Despite the rise in turnout among generally Republican-leaning white non-college voters, it is important to note this group’s decreasing share of all voters in both Sun Belt and Snow Belt battlegrounds. This is evident in the highly diverse states of Georgia, Arizona, and Texas, where the nonwhite share of voters rose considerably between 2004 and 2020. In Arizona, especially, white non-college adults dipped from over half of all voters in 2004 to 36% in 2020.
While the three northern swing states—Pennsylvania, Michigan, and Wisconsin—are less racially diverse, the impact of their white college graduate and nonwhite populations will rise over time. And for all states, the rise in diversity was even more accentuated for the under-age-40 voter group, which people of color now comprise roughly half of in Georgia, Arizona, and Texas (Download Table E).
The new census data makes plain that the 2020 election was record-breaking in terms of the magnitude of its voter turnout. Yet there are two aspects of this turnout which need to be emphasized.
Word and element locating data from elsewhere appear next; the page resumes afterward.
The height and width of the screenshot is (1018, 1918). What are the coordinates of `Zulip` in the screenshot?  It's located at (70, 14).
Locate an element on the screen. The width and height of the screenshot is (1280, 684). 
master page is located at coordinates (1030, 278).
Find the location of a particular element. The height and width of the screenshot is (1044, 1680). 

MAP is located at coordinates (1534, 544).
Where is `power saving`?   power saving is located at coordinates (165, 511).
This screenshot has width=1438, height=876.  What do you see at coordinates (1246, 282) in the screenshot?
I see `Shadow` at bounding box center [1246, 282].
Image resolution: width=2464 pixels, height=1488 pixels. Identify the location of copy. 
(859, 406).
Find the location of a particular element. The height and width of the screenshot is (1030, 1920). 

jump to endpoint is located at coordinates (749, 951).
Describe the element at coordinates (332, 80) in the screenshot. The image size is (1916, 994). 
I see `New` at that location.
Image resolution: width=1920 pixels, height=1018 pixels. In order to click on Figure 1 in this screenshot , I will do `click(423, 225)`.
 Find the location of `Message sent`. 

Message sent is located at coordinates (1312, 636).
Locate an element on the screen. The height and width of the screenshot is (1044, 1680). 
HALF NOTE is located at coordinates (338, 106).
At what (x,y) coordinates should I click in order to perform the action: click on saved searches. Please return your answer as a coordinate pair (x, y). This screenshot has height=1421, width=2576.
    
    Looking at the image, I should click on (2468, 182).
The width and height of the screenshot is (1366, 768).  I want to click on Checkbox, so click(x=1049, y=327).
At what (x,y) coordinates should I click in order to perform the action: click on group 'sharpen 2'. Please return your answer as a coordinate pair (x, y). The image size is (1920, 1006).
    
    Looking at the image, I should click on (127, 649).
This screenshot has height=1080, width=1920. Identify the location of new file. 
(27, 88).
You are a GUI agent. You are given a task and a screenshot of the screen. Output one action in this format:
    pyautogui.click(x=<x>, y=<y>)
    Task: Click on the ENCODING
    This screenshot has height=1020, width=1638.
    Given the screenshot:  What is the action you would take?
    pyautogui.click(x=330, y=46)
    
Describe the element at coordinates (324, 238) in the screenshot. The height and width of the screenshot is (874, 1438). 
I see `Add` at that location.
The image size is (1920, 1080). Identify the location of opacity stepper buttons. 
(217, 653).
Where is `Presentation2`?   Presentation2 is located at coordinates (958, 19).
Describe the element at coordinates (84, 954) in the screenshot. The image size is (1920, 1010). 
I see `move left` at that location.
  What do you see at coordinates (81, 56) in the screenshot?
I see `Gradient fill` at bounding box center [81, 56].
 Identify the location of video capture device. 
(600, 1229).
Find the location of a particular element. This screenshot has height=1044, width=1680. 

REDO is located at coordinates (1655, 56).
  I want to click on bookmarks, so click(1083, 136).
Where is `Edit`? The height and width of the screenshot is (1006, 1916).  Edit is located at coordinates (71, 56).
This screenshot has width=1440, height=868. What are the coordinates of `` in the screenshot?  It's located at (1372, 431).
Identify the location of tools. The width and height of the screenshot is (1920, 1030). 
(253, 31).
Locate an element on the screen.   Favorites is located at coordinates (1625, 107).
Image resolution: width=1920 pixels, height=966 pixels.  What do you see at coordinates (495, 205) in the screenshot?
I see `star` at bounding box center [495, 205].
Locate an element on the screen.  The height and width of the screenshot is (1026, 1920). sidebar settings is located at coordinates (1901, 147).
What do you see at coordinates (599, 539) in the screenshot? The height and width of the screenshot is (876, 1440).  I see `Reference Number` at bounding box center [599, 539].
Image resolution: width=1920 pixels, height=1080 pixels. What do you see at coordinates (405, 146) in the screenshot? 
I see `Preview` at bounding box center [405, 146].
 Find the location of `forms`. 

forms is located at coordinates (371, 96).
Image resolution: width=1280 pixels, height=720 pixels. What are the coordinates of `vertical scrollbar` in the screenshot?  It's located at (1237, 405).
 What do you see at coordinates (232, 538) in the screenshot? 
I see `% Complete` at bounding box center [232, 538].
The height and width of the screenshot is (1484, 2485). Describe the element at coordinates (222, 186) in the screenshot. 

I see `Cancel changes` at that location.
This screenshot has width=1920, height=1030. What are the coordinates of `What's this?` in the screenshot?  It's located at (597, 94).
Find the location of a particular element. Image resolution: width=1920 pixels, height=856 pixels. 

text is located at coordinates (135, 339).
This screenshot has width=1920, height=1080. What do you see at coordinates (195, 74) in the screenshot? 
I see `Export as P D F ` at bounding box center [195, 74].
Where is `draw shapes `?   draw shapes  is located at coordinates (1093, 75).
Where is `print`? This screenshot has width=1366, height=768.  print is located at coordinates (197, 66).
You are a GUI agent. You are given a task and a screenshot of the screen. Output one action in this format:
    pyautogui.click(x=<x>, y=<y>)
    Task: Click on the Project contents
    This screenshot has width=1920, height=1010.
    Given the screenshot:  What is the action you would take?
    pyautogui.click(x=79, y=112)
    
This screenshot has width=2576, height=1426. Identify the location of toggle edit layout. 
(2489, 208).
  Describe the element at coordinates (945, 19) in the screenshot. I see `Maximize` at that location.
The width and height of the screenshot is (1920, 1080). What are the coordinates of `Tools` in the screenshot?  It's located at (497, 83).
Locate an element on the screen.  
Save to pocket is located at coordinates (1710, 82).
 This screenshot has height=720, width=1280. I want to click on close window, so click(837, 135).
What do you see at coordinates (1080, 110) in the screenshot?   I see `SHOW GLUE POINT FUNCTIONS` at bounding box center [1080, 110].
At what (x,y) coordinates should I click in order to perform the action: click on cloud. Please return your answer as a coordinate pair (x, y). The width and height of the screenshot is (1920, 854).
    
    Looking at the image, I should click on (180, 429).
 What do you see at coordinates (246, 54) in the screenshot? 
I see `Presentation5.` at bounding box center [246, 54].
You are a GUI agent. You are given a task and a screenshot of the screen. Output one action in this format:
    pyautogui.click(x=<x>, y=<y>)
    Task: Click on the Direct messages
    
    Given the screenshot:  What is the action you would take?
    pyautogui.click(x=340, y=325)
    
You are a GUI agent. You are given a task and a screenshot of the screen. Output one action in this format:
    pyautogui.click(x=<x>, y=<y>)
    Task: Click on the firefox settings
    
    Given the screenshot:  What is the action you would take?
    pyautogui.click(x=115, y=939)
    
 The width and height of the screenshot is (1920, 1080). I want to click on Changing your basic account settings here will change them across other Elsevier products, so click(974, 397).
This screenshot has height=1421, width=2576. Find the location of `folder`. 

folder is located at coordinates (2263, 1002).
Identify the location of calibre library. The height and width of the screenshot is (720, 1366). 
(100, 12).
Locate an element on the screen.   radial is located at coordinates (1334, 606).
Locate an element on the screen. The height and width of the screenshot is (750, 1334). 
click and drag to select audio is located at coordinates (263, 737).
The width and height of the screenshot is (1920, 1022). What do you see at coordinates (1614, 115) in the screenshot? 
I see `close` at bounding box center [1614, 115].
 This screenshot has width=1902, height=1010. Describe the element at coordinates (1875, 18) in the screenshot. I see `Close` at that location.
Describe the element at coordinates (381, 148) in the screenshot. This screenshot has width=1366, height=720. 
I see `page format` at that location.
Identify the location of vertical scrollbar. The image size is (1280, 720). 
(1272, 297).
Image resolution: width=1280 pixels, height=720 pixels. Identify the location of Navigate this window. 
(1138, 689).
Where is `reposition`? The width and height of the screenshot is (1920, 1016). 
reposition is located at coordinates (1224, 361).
One is the sharp rise in the turnout among white non-college voters—a group that has strongly favored Republicans. The other is the accentuated turnout among young people and people of color—representing the increasing influence of voters who heavily lean toward Democratic presidential candidates.
Both of these groups exerted countervailing forces on the results of the 2020 election, leading to close popular vote totals in a handful of states. However, the underlying demographics of the nation’s voter population show that Democratic-leaning voter populations are on the rise in both fast-growing and slow-growing parts of the country.
This raises the question as to whether even greater turnout among white non-college voter groups—or Republican efforts to alter voting requirements in their favor—will be enough to counter the influence of young voters and voters of color in future presidential elections.